U kunt zich afvragen waarom de relatie tussen deze twee logica’s complex is? Volgens Kierkegaard stond een directe relatie met de godheid gelijk aan een definitie van het heidendom. Hij wilde daarmee zeggen dat elke poging om het goddelijke te begrijpen en te vatten door middel van een menselijke definitie, eigenlijk neer kwam op het creëren van een afgod, een irreële, valse verschijning. Als we de wereld die we kennen, zien als het resultaat van de collectieve verbeelding, een afgod van de moderne geest, dan is het duidelijk dat de realiteit als dusdanig hetzelfde – of een gelijkaardig – risico loopt: het verval van het waarnemingsproces, de verkondiging dat een irreële afgod reëel is. De afschaffing van de reële wereld. Of anders gezegd, de zaak zelf wordt vervangen door elkaar opvolgende (en repetitieve) beelden ervan.
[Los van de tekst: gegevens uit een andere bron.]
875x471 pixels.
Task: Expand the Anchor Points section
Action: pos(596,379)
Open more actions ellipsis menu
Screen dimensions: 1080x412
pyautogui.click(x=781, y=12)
In het Amerikaanse theater heeft deze afgoderij een naam: het naturalisme. Met dezelfde oorsprong als van Kierkegaard’s heidendom: het verlangen om elke menselijke ervaring te herleiden tot etiketten, definities, verklaringen, en bijgevolg om de ervaring te vervangen door rationaliseringen.
De logica van De slechte oneindigheid is een poging om de logica te suggereren van deze collectieve verbeelding. Op dit moment in de mensheid is het niet interessant om een portret te schetsen van de wereld zoals die eruit ziet volgens zijn eigen criteria. Maar het is des te interessanter om in termen van menselijkheid het gebrek aan logica in de logica te onthullen om zo de kern te raken van onze hedendaagse menselijke ervaring.
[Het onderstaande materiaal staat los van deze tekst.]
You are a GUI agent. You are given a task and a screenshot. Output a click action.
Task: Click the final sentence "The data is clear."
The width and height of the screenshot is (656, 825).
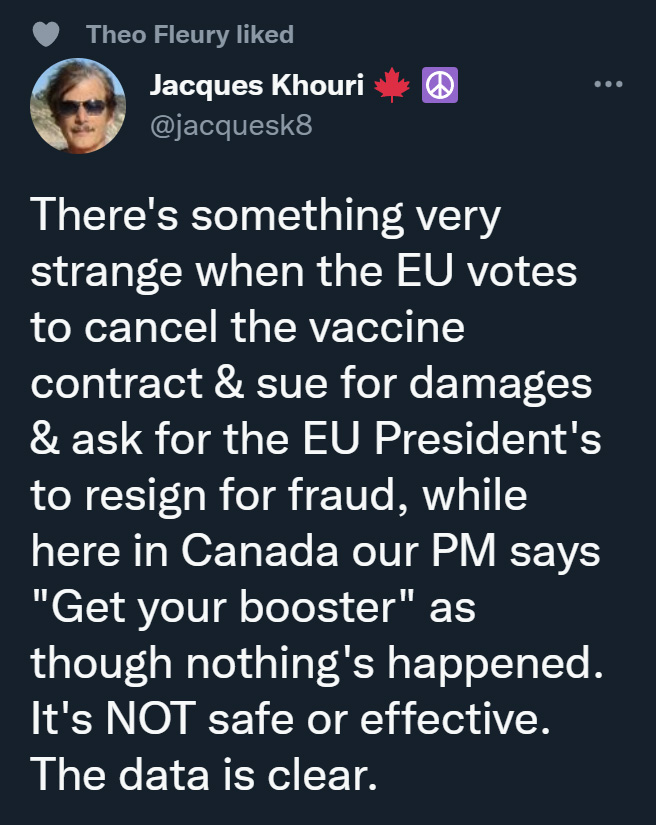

Ik ben een pessimist, maar een vrolijk pessimist. Ik denk, zoals Beckett en Handke en Witkiewicz dat de diepgang zich aan de oppervlakte bevindt. Het innerlijke zit aan de buitenkant. Maar we zijn niet minder menselijk omdat onze hoop, onze dromen en onze verlangens een zaak zijn van slogans en reclame; dit zou bezwijken zijn aan herhalingen – aan de afgoden van onszelf. Neen, onze relatie met de tragedies van ons leven is gewoon complexer geworden, bespiegelend, om niet te zeggen duister. Het is belangrijk te weten wie schuilgaat achter die geruststellende stem, dat delicate gebaar, die mooi geformuleerde stelling over vrijheid, onafhankelijkheid en gelijkheid . De slechten lijken niet meer slecht (was dit ooit wel zo ?), in elk geval niet slechter dan de helden en heldinnen.
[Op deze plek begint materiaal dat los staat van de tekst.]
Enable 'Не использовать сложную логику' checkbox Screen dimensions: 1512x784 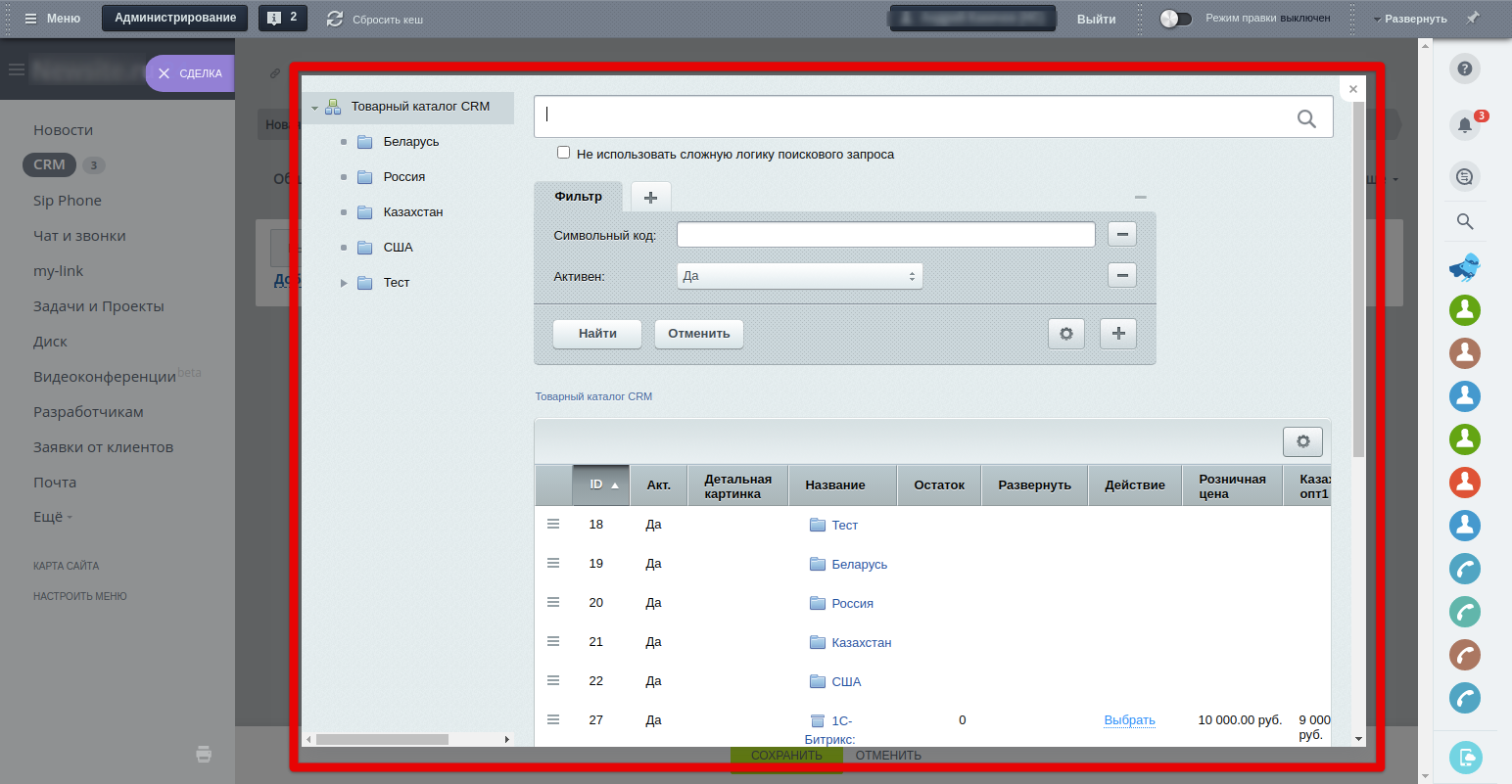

We leven in een slechte en verachtelijke tijd, een tijd waar de draak wordt gestoken met idealen, waar het louter menselijke niet langer onmisbaar is, waar de gezagdragers elke aanspraak op onbaatzuchtigheid laten varen en openlijk de meest wansmakelijke vorm beoefenen van ‘zelf-groei’.
Als kleine broertje van de journalistiek – en dit is volgens mij de status van het hedendaagse theater – heeft het theater zich zonder blikken of blozen verzoend met deze omstandigheden. Ik denk niet dat mijn stukken de wereld kunnen veranderen, maar ik kan de realiteit – het resultaat van collectieve verbeelding – wel kritisch benaderen.
We hebben wel twaalf Mark Twain’s, twintig Bierce’s en een honderdtal Mencken’s nodig om de het heden tot zijn recht te laten komen. Wij, die ons inzetten om de zichtbare realiteit te bekritiseren, kunnen niet verwachten dat we veel mensen zullen kunnen overtuigen, en nog minder dat onze standpunten de overhand zullen krijgen (dit behoort misschien voorgoed tot het verleden). Het enige wat we wel kunnen verwachten is dat we ons wat gaan amuseren, dat we samen zullen lachen, en er met een vleugje zelfrespect zullen uitkomen. We moeten van de waarheid houden, niet omdat dat ons goed uit komt, maar omdat het de waarheid is.
Deze verklaring werd gebracht tijdens het debat ‘De logica van het theater’, dat werd georganiseerd tijdens een voorstelling van De slechte oneindigheid door het Brass Tacks Theatre van Minneapolis in mei 1985.